Turning 35 is a traumatic event in the life of a woman, or at least it was in mine.
Surveys that ask for an age category ungraciously and without my permission moved me from the 24-34 category to the 35-45 category. The checkbox next to 35-45 didn’t seem right. It didn’t fit me. But nevertheless, I unwittingly graduated from my peer group.
I also graduated into the less-than-optimal age to bear a child. Even though I had not planned on giving birth to my children, it was still difficult to know that I had crossed that milestone.
Otherwise, things were going very well in my life. I had been offered the job that I had been pursuing for six years. My health had stabilized, after spending six months of the previous year dealing with treatment-resistant asthma. Ken had found a wonderful job at a church, working with college students, which is his passion. After 12 years of marriage with lots of relocation, educational pursuits, and career changes, we were finally settling in to a time of stability.
As I approached 35, and saw our life coming together, there was a piece missing: children. But clearly, Ken felt differently. It wasn’t that Ken didn’t like children; he simply liked “just us” even more. We never really discussed the subject much, but subtle comments, and answers to those who asked us when we were going to have children, confirmed it: Ken did not want children.
Through seven moves and thirteen job changes in twelve years, we had never disagreed on anything significant. At the same time, I didn’t want to “convince” Ken to have kids, especially since we were planning on adopting. You can’t accidentaly adopt a child, nor can one parent adopt without the other. We had to adopt together.

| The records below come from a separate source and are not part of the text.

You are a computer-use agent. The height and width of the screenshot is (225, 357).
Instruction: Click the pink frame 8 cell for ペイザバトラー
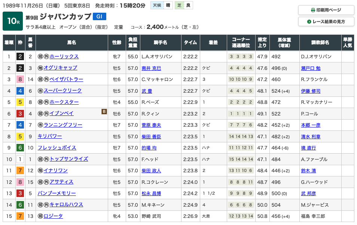20,79
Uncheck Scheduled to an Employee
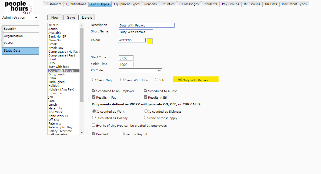Image resolution: width=321 pixels, height=174 pixels. tap(94, 91)
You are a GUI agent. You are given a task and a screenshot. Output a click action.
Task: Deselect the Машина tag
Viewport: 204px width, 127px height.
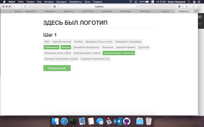(66, 47)
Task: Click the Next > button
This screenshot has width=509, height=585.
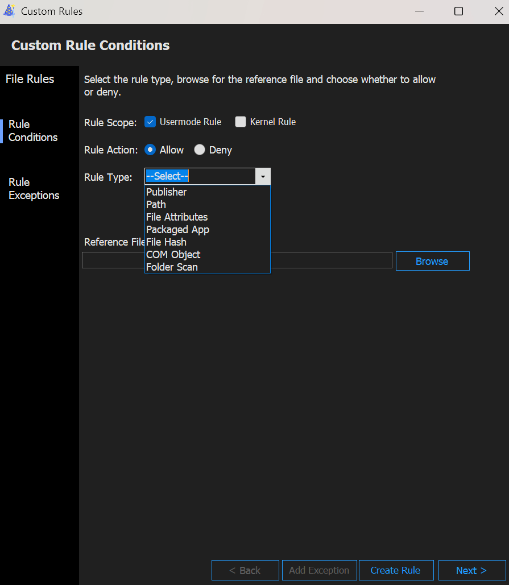Action: pyautogui.click(x=471, y=570)
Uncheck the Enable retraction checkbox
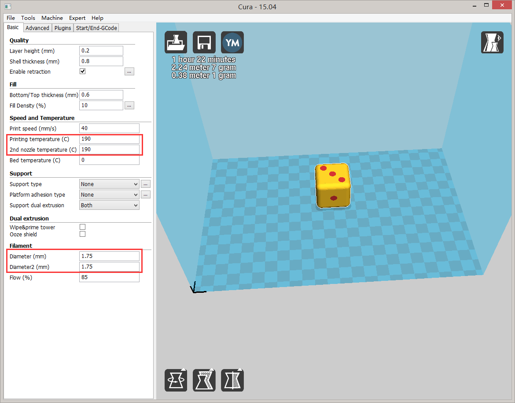This screenshot has width=515, height=403. pyautogui.click(x=82, y=71)
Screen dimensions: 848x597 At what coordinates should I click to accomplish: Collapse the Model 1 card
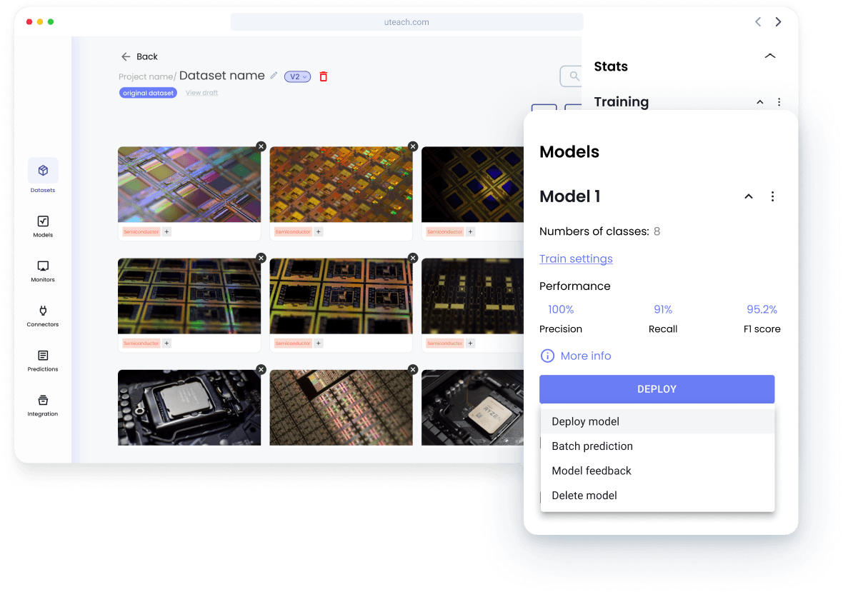[748, 196]
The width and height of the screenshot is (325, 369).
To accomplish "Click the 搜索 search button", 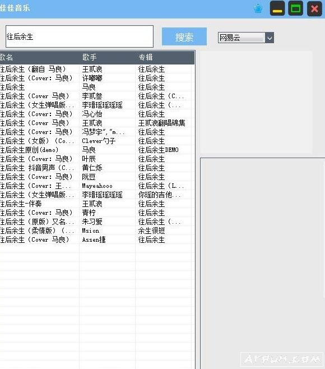I will (184, 36).
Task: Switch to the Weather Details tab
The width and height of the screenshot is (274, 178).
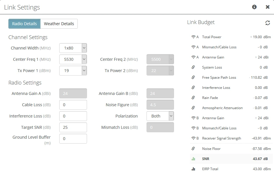Action: click(59, 24)
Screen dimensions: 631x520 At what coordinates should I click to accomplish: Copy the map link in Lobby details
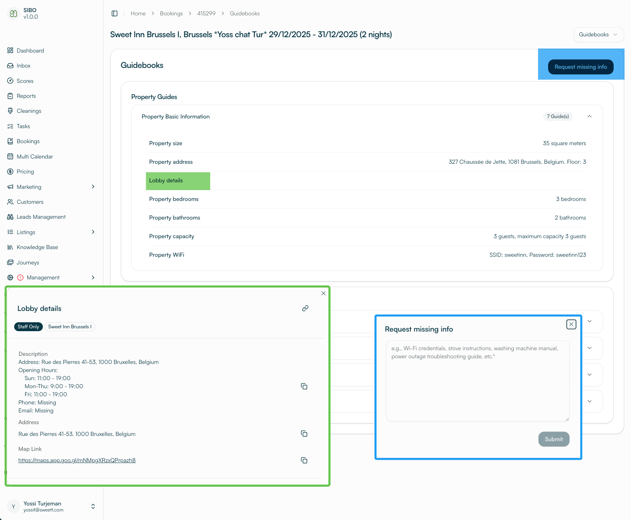click(x=304, y=460)
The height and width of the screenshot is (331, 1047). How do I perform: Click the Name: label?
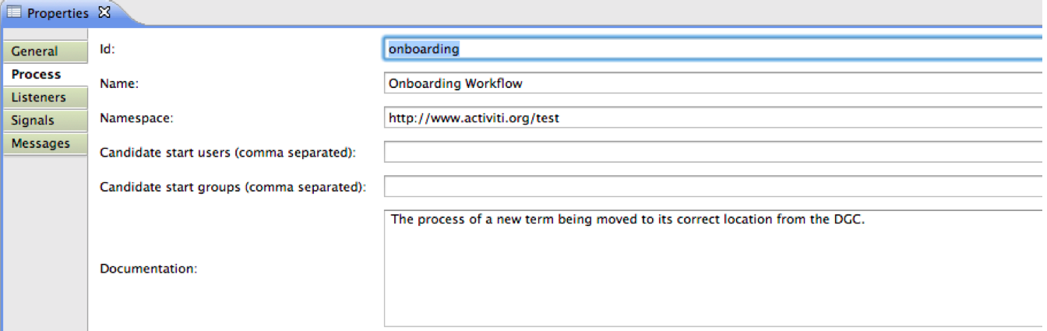tap(118, 83)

So rather than fuss or argue or manipulate, I decided to pray. I never talked to anyone about it. I just prayed that God would either change Ken’s heart or change mine.
And nothing happened.
So I prayed more.
I wrestled with being in a church that celebrates family and prays for every pregnant woman every week. Names would come. Names would go.
I prayed again.
A coworker reminded me on nearly a daily basis that I was not a mother. To her, it was the reason that I approached the classroom differently, why I struggled under my workload, or why students were always at my office door to ask questions or get advice. These were all shortcomings, in her opinion, all related to one thing: “You don’t understand,” she would condescend, “because you’re not a mother.”
I prayed. And I won Professor of the Year, by the way. Even though I wasn’t a mother.
I would avoid every baby shower I could because I so wanted a piece of motherhood’s joy to be mine, and I was terribly afraid that I would burst into tears.
So I stayed away. And prayed.
When I would mention how busy I was for one reason or another, others would comment, “Well, at least you don’t have children.” They were right. I didn’t. But it wasn’t because I didn’t want to. And I couldn’t even explain why we didn’t have kids. I just had to say that it was true.
And I prayed.
When Ken was away, I would spend hours perusing adoption websites for waiting children. There were so many children both in the United States and abroad who needed a family, and I needed children.
So I prayed some more.
For 2 ½ years I prayed that God would change my heart, or change Ken’s. And after all of that time, my heart had not changed.
And then one evening in July of 2010, as we were eating at a sushi restaurant, Ken said that he had been thinking about it, and he thought that the time had come for us to pursue adoption. Still dazed and confused, two days later we were at an adoption meeting at our church to talk about domestic infant and international adoption.
As dark as my 35th and 36th year had been, 37 was looking much brighter.